Not newsworthy? The Palestinian Authority decided it wouldn't be the best
public-relations move and suppressed further coverage.
Palestinian
Authority Tactics
In the West Bank city of Nablus, armed Palestinian security services rounded
up foreign journalists, detaining them in a hotel so that they could not
report on and photograph a celebratory rally. A freelance cameraman with
Associated Press Television News, who managed to film the ghoulish Palestinian
reaction to the carnage, was threatened by Yasser Arafat's Tanzim, the
military arm of his Fatah group. Encouraging the Associated Press in Jerusalem
not to air the footage, Ahmed Abdel Rahman, Arafat's cabinet secretary,
said that the Palestinian Authority "cannot guarantee the life"
of the cameraman if his film was broadcast. Associated Press Bureau Chief
Dan Perry, protesting to the PA on Wednesday, September 12, about the
treatment of the cameraman, said, "I ask the assurances of the Palestinian
Authority that you will protect our journalists from threats and attempts
at intimidation and that no harm would come to our freelance cameraman
from distribution of the film." Taking the death threat seriously,
the cameraman asked that his footage not be aired, a plea acceded to by
the Associated Press Television News.
In another incident, foreign journalists covering a pro-terrorist anti-U.S.

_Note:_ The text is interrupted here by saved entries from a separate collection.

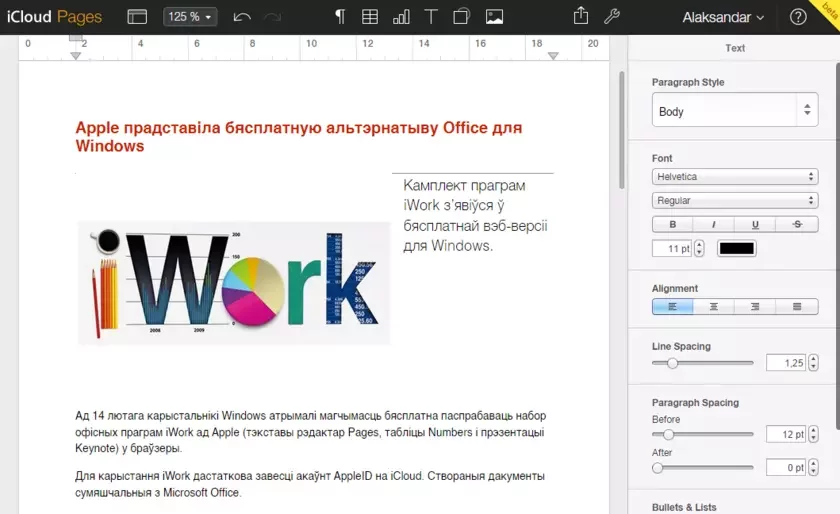The height and width of the screenshot is (514, 840).
Task: Insert a shape from the toolbar
Action: pyautogui.click(x=461, y=17)

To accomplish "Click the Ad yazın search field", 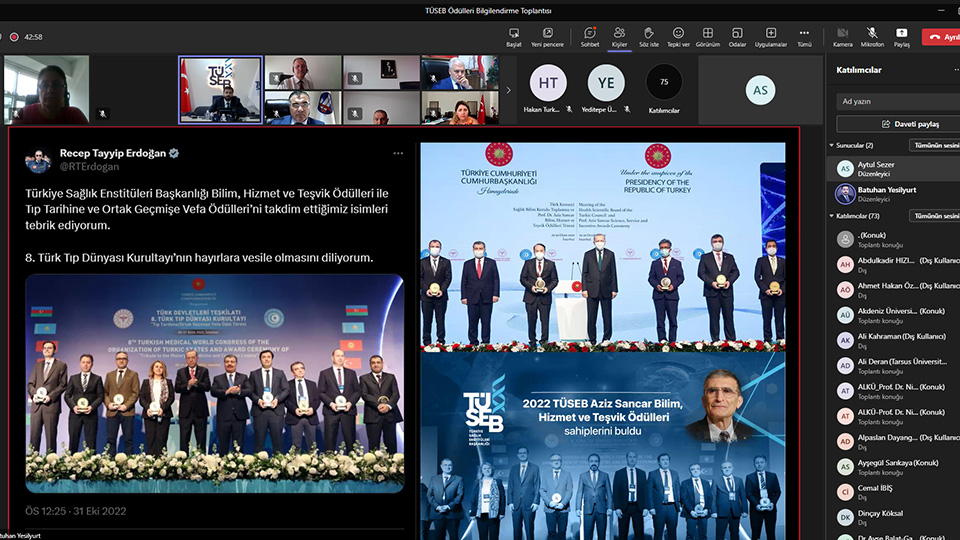I will [x=898, y=101].
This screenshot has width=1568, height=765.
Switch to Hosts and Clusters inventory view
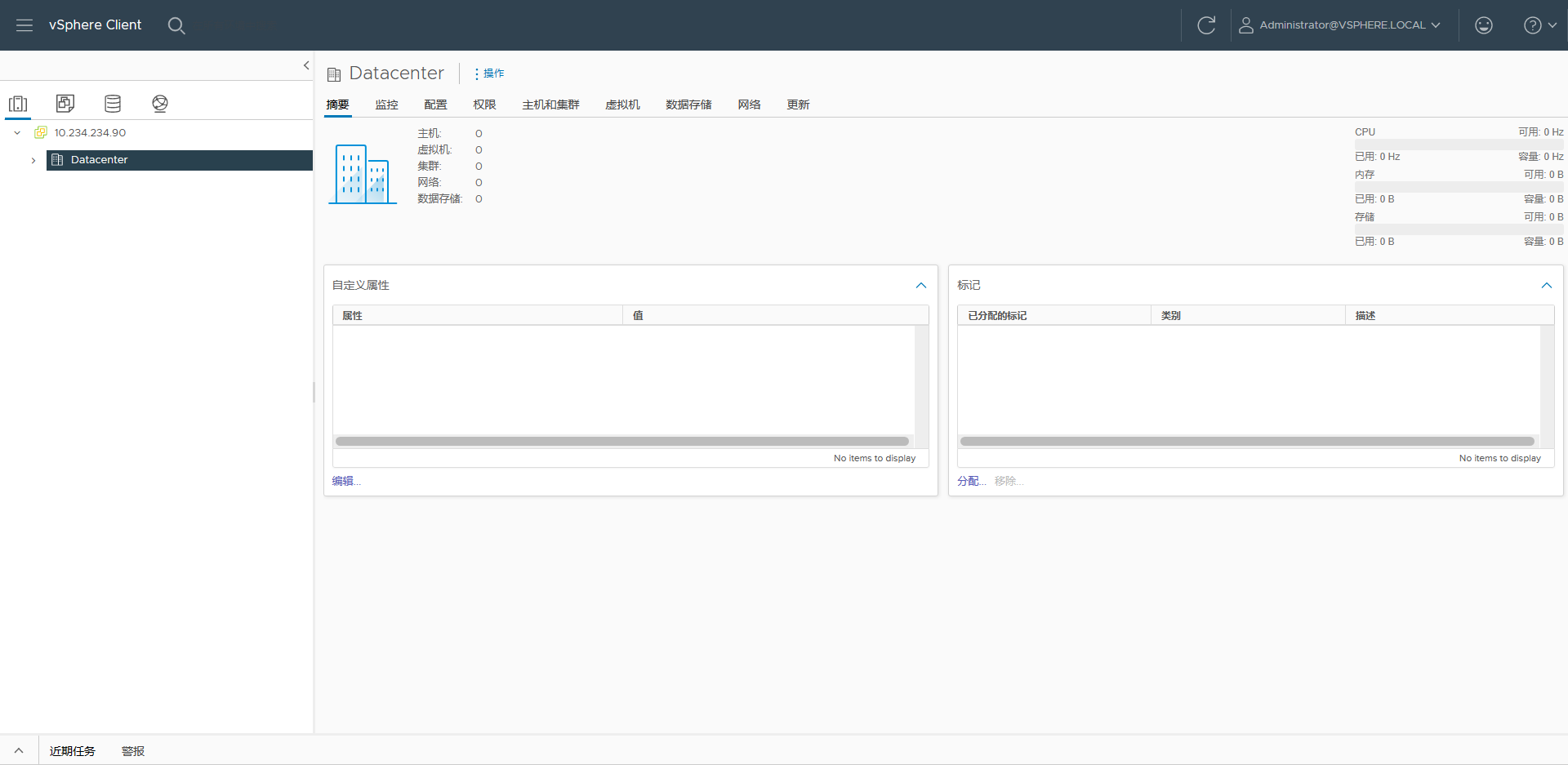[x=18, y=104]
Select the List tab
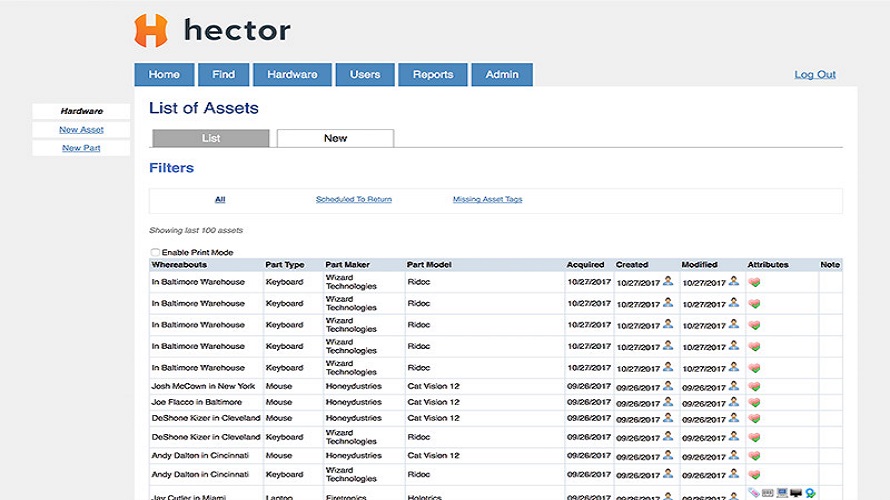This screenshot has height=500, width=890. [x=210, y=138]
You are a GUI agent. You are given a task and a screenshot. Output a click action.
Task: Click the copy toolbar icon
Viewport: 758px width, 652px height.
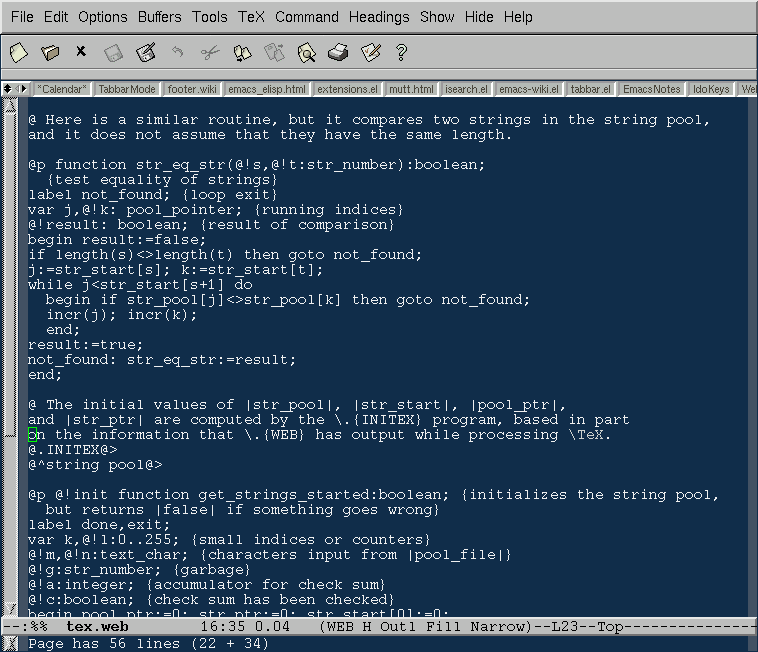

demonstration in the Gaza Strip on Friday, September 14, were questioned
and arrested by Palestinian plainclothes policemen. The PA officials confiscated
equipment and film footage, and warned photographers not to publish pictures
of demonstrators carrying posters of terrorist Osama bin Laden. About
1,500 Palestinians participated in the rally which was led by supporters
of Hamas, the Islamic terrorist group that specializes in suicide bombings
of Israelis.
Palestinian Authority officials admit to suppressing film footage and
photos. PA Information Minister Yasser Abed Rabbo said, "These measures
were not against the freedom of the press but in order to ensure our national
security and our national interest." But censorship is highly consistent
with the regime of the PA, a terrorist dictatorship that executes terrorist
attacks against Israel, incites hatred and violence, and praises terrorist
murderers of Americans. It controls all media, newspapers, television,
radio, which are conduits for government propaganda. Arafat's official
newspaper Al-Hayat Al-Jadidah serves as the voice of the Islamic
terrorist groups Fatah, Hamas, and Islamic Jihad.
Yasser
Arafat and the PR War
Palestinian demonstrations that have broken out since September 11 have
been photo-ops for Western journalists and videographers but a public-relations
nightmare for Yasser Arafat. Why not televise these joyful events? No
great mystery here. He fears that the United States and other Western
nations will associate him with international terrorism, leading to a
loss of support for his Palestinian cause in the PR war. The linking of
Hamas and Osama bin Laden, prime suspect in the attacks on the United
States, and the appearance that Arafat endorses the latter's handiwork,
could cost him dearly. Arafat seems to have learned his lesson from the
Persian Gulf War, in which he aligned himself with Saddam Hussein, an
association that made him a pariah. Resuscitated by the Oslo Accords,
he might not be so lucky this time.
To counter what is apodictically an attack on freedom of the press, Arafat
has tried to distract journalists with photo-ops that show Palestinian
support for the U.S. victims of terrorism: Arafat donating blood, Palestinian
children expressing solidarity, candlelight vigils. Can journalists really
be fooled by these Kodak moments? It's difficult to imagine. And yet,
Arafat's condolences to the American people were broadcast far and wide,
with no mention that on that same day the Palestinian Authority's newspaper
praised suicide bombers as "the noble successors of their noble predecessors
the
Lebanese suicide bombers who taught the US Marines a tough lesson in Lebanon
the
salt of the earth, the engines of history
the most honorable people
among us."
So
What's the Press to Do?
Western journalists who write from Israel ply their trade in a free society
with democratic institutions, including a free press that guarantees the
unfettered flow of information, and therefore run no professional or personal
risks. On the other hand, reporting from Yasser Arafat's Palestinian Authority-controlled
territories can be dangerous business, as some journalists have found
out. Intimidation and death threats work. Journalists and news agencies
capitulate out of fear of losing access to sources of information, being
detained or arrested, harmed or killed. The Associated Press, Jerusalem
Post, and Agence France Press published reports on the latest intimidation
tactics used by the Palestinian Authority. This is to their credit. But
why have they not been joined by throngs of journalists in covering this
big story, arguably the biggest story for the fourth estate?
The World Press Freedom
Committee has been doing battle to make news media free of government
interference around the globe. Two of the principles of its Charter for
a Free Press include: "Censorship, direct or indirect, is unacceptable"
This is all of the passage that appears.